La mamma e il papà di Maria restano in carcere fino al 23 marzo, quando è stata dimostrata l’infondatezza delle accuse mosse contro di loro. La traduttrice e la poliziotta avevano “frainteso” quanto ascoltato, immaginando trame che non hanno trovato riscontri nella realtà. Il complotto internazionale del quale farebbero parte anche alcuni dei poliziotti che avevano seguito, fino a quel momento, le indagini oltre a imprecisati membri dei servizi segreti non esisteva.

Per i genitori resta l’accusa di abbandono di minore e per aver costretto le figlie a chiedere l’elemosina, ma dopo mesi di indagini si torna al punto di partenza. L’indagine ricomincia, letteralmente, da zero.

Record di una raccolta:
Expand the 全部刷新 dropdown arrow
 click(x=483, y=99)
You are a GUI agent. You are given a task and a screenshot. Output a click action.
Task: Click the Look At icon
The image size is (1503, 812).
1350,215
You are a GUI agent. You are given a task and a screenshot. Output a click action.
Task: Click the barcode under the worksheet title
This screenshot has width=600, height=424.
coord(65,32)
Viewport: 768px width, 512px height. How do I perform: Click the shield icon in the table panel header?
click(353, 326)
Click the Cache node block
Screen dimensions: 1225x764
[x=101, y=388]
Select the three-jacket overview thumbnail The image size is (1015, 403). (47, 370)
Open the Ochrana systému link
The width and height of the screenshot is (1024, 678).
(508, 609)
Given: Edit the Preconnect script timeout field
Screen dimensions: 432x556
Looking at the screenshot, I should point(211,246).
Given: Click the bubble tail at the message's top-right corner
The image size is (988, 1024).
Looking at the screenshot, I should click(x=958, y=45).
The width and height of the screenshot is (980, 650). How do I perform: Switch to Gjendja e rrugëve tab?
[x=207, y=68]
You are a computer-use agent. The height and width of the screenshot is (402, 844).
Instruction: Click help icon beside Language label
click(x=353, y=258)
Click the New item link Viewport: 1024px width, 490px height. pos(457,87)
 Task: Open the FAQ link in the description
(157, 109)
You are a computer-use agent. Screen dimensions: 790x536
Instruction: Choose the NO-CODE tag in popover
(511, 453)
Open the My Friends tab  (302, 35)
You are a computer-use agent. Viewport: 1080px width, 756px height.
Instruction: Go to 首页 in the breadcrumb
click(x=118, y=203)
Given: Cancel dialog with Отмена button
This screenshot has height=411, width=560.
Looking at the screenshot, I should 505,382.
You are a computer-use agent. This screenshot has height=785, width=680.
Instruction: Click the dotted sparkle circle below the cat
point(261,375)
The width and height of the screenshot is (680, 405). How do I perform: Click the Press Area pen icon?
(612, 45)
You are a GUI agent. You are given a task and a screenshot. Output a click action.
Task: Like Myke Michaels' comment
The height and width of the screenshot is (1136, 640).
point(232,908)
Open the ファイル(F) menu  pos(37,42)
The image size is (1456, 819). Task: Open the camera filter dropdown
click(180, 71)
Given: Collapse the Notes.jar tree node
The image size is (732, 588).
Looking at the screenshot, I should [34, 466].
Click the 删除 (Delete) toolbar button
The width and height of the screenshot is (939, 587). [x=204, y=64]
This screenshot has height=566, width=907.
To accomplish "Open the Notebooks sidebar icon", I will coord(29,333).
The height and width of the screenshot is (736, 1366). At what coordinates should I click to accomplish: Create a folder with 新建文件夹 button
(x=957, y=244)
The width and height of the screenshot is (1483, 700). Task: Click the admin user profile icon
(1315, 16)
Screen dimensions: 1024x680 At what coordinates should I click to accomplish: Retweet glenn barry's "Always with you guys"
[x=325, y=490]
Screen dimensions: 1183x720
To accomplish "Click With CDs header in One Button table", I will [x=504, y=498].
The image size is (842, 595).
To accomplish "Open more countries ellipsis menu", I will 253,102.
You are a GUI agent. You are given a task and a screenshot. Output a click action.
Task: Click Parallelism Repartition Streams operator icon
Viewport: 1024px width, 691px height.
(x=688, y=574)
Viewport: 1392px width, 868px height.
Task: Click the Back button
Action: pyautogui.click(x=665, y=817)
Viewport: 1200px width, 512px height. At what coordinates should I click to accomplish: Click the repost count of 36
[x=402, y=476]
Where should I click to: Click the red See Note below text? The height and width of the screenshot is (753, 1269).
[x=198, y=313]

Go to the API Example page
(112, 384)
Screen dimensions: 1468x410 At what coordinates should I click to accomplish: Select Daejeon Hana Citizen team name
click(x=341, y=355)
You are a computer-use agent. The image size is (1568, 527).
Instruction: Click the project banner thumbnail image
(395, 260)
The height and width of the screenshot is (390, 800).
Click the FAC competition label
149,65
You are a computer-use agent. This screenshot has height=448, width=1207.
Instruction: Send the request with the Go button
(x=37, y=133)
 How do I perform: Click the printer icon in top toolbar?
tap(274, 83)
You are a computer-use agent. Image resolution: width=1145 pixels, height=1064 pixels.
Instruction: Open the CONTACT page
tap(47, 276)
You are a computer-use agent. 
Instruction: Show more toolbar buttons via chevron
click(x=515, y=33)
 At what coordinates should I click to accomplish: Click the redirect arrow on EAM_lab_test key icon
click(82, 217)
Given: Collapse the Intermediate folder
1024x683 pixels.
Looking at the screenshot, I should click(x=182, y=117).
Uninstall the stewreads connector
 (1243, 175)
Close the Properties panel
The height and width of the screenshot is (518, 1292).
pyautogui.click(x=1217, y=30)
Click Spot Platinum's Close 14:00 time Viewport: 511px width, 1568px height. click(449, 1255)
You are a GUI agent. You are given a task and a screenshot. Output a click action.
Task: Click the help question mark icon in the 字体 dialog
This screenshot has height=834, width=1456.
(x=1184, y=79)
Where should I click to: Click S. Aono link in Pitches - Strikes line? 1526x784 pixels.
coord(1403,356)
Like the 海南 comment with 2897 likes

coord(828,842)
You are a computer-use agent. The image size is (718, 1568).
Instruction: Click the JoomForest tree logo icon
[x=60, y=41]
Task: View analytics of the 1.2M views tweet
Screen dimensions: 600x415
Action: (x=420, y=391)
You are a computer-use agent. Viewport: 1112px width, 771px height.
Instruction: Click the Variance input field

[Domande sul materiale]
1: Riassumi il brano riportato in due frasi.
2: Secondo il brano riportato, fino a quale data restano in carcere i genitori di Maria?

[Risposte agli esercizi]
1: I genitori di Maria restano in carcere fino al 23 marzo, quando viene dimostrata l'infondatezza delle accuse: la traduttrice e la poliziotta avevano frainteso quanto ascoltato e il presunto complotto internazionale non esisteva. Ai genitori resta però l'accusa di abbandono di minore e di aver costretto le figlie a chiedere l'elemosina, e l'indagine ricomincia da zero.

2: Fino al 23 marzo.